Ice Camp Sargo
200 miles north of Prudhoe Bay, 73°04'30.6932", -146°18'35.3553". Drifting westward approx. 9 miles/day.
Conditions: -20F, 30 mph winds (Wind chill -50F)
John Viggato, United States Army, tested our Mouton Vest, Mouton Hat and Muff. John actually took quite a few pictures for us, but the camera did not survive the trip. The following are some of the comments John sent us, used with his permission. I love the “Drifting westward” detail. I’m not sure I could get comfortable knowing I was camping on top of the Arctic Ocean.
Mouton Jacket: "One of the warmest garments I’ve ever worn. Comfortable and luxurious. Sized very well, and fit was perfect. Excellent wind protection for body area, and lofted layers kept personnel warm under all conditions. Go-to garment for fast warmup. Extended collar worked very well to sustain heat and kept facial area free from blowing snow while providing additional protection from biting winds. Mobility was never impeded, and no overheating occurred."

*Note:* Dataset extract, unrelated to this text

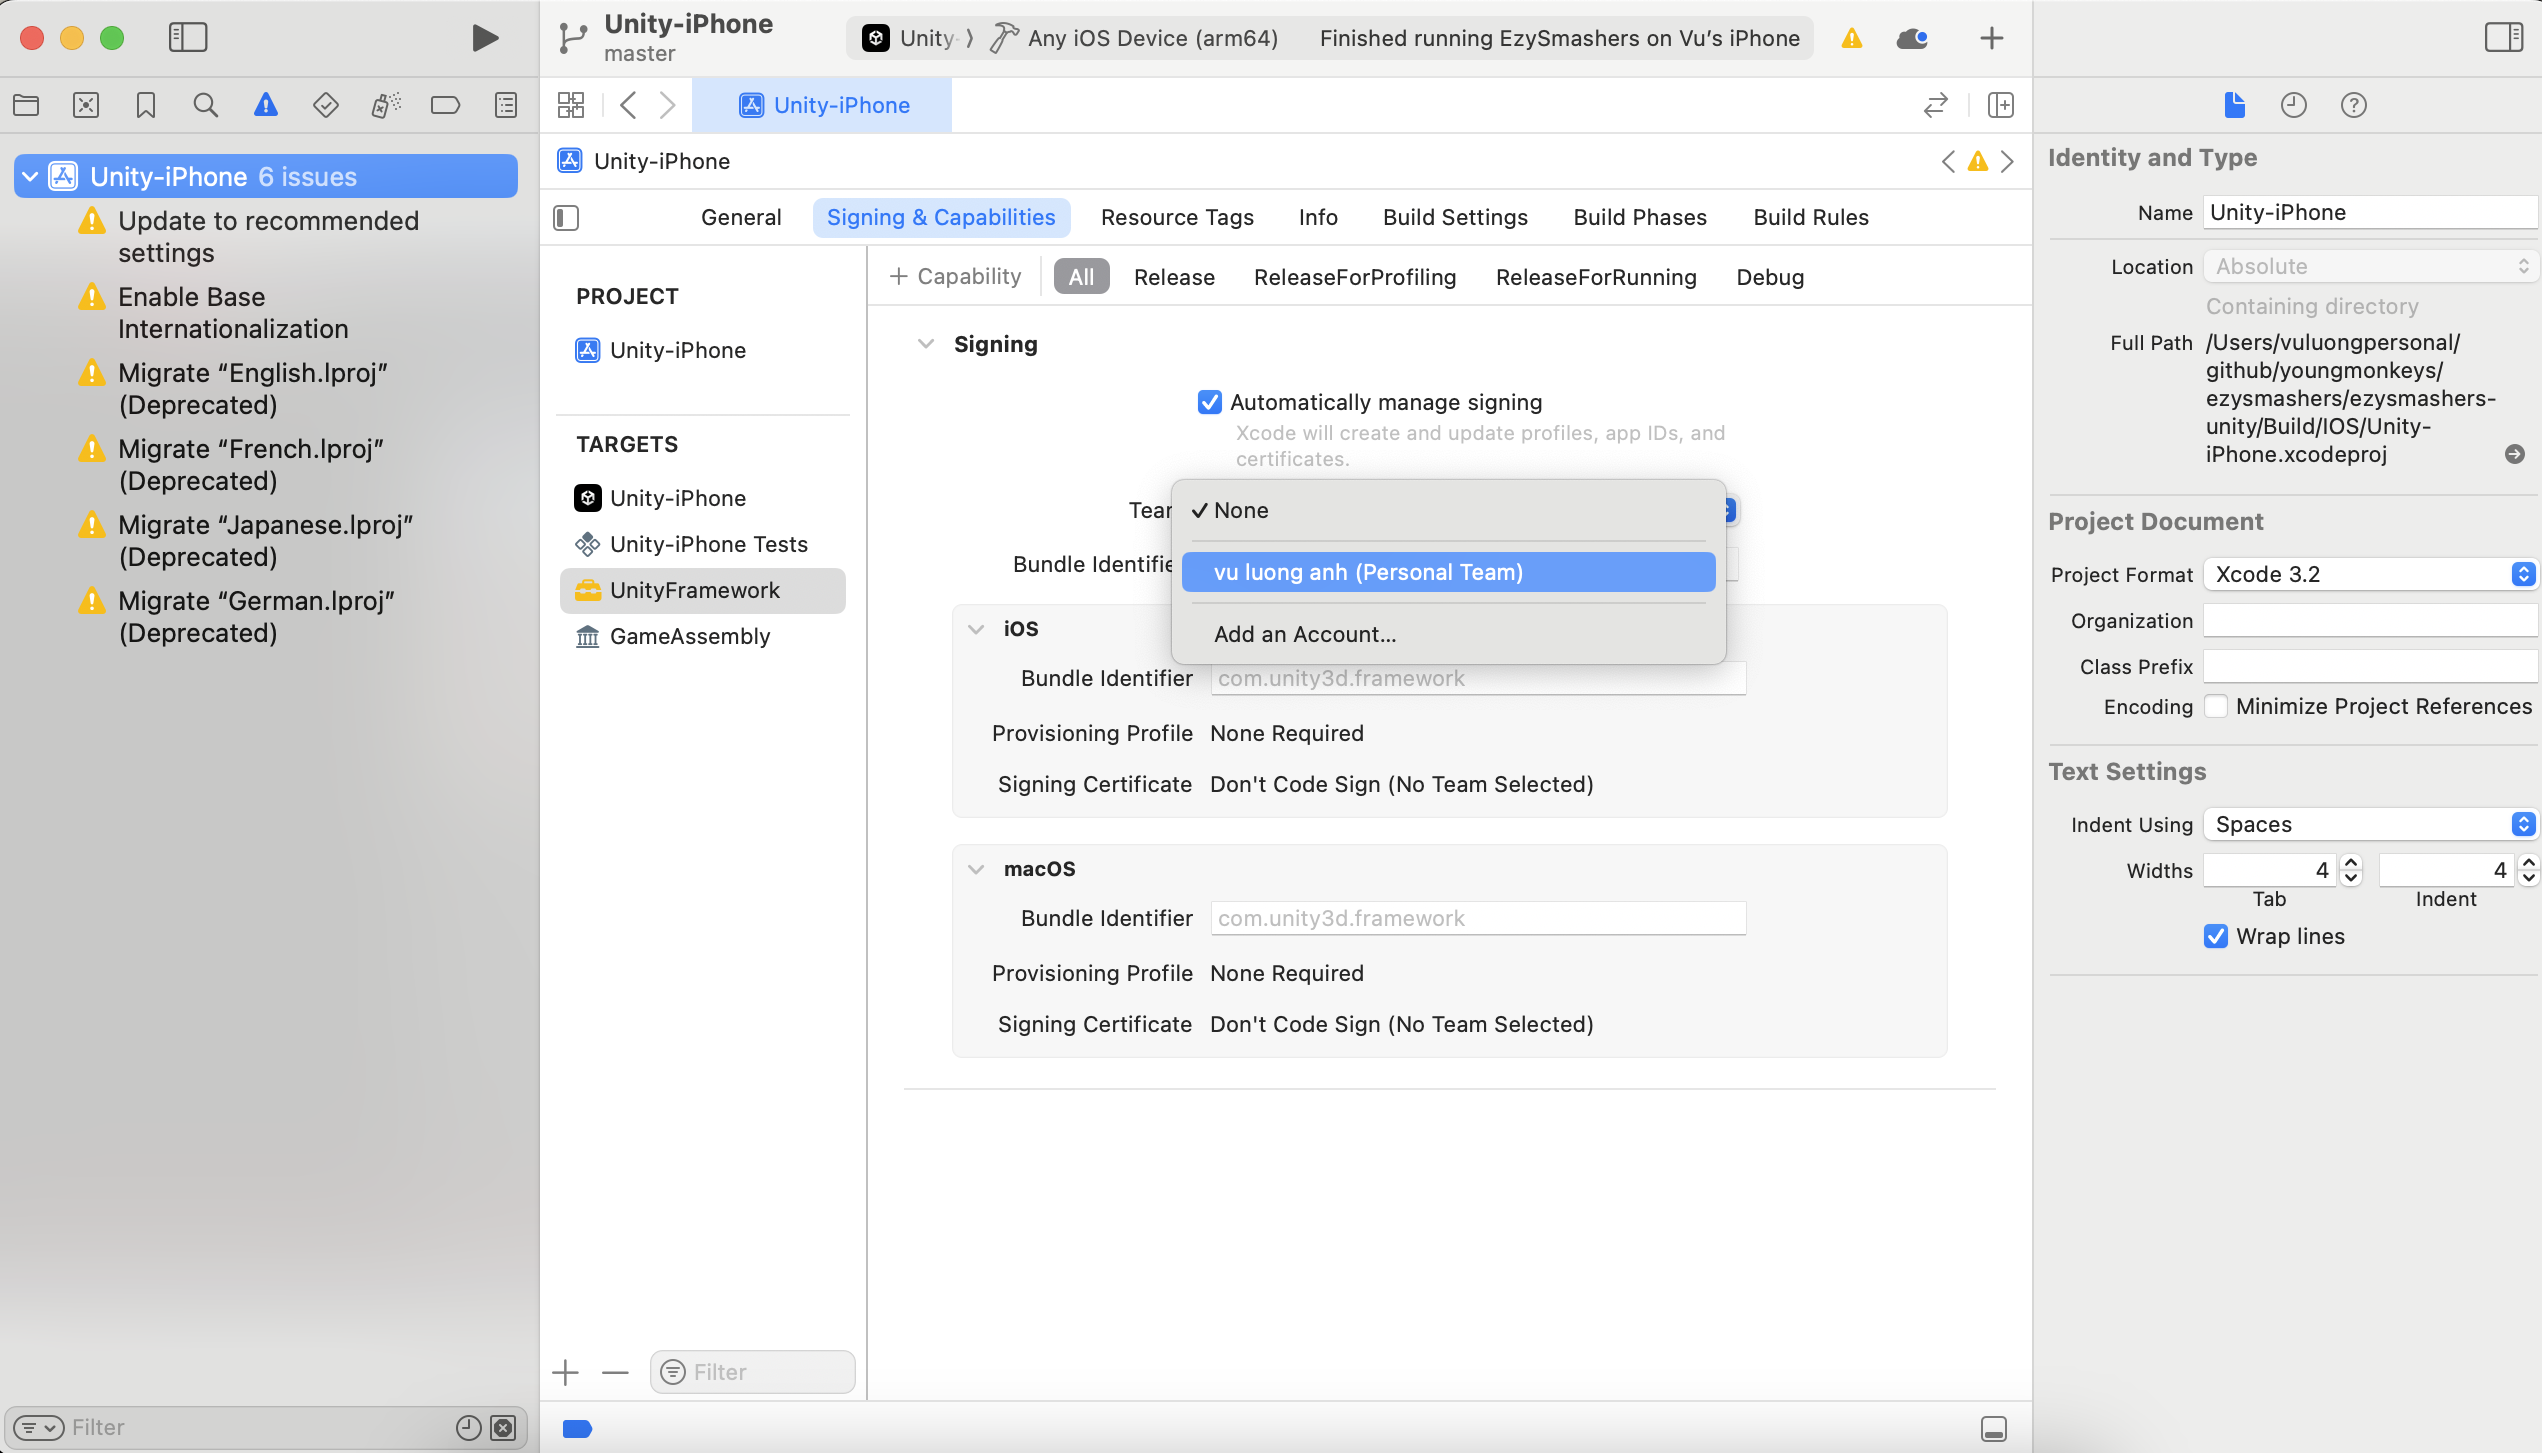Click the Run button play icon
The width and height of the screenshot is (2542, 1453).
pyautogui.click(x=485, y=38)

Muff: "Excellent wind and cold protection, very easy to use, and never in the way. Muff was utilized as hand and equipment warmer. Two chemical hand warmers were placed inside prior to departing shelter, and muff would sustain heat for the duration of the mission. Personnel were able to utilize in all weather conditions to quickly warm hands and to maintain suitable operating temperatures for sensor systems. Muff worked to warm hands faster and more effectively than arctic mittens. Strap was worn over neck/shoulders instead of around waist, similar to the traditional arctic mitten cord. Provided excellent wind protection as well."
Mouton Hat: "Lynx pattern was very well received by all personnel and multiple observers. Hat was warm on its own and could be layered over balaclava or other headgear for additional extreme cold protection. Headlamps fit well underneath the hat, but not over top."
Ralph in "North Pole." When this picture was taken, the temp was about -10F/-23C ... although nearby thermometers read both higher and lower.
Here I am wearing some pretty light WeatherWool ... I wore the same clothing all week ... indoors and out. I was testing an UltraLight TShirt that we hope to offer eventually. Over the TShirt I wore a FullWeight ShirtJac in LYNX Pattern. On bottom, MidWeight Pants in Solid Drab Color, without any longjohns. I also wore our Ball Cap in LYNX Pattern when I was outdoors. If I had been planning to spend any real time outdoors in these low temperatures, I would have dressed warmer. But what I did wear was perfect for making presentations indoors followed by short periods outside.
The extra-long sleeves of our ShirtJac let me pull my hands inside or leave them outside with just a shrug of the shoulders. This is much more convenient than gloves.
Thanks to Mike Hatch of Juneau for sending us a couple of pictures. It’s kind of amazing to think that you cannot reach the capital of Alaska by automobile. Great pictures with glacier in the background. Wool really wins fans when people try it in a humid cold such as the Alaska Coast. As a seafood guy, I really need to get to this part of the USA!
Chase Krone and his Brownie ... and our Failure! Chase Krone wore our MidWeight Pants on his Kodiak Island Brown Bear hunt. Chase had great success on his hunt (10'4" and 28-10/16) BUT the seams of the Pants split at the crotch.
This type of hunt is extremely physical and Chase actually also tore the crotch on a pair of King of the Mountain pants, on the same hunt. We will repair the KOM pants, and new size 40 WeatherWool Pants are on the way to Chase, replacing his size 36.
Pants take more abuse and more stress than jackets, and are more difficult to fit. Chase was wearing a belt, but our biggest problem with Pants has been guys wearing pants hanging low, without a belt, causing huge stress to the crotch when stretching out the legs. The size 40 should give Chase enough room to do a Russian Split. Maybe he'll find his next Brownie on Kamchatka. THANKS for working with us, Chase!! And THANKS for reporting the problem. We really need to know when things go wrong.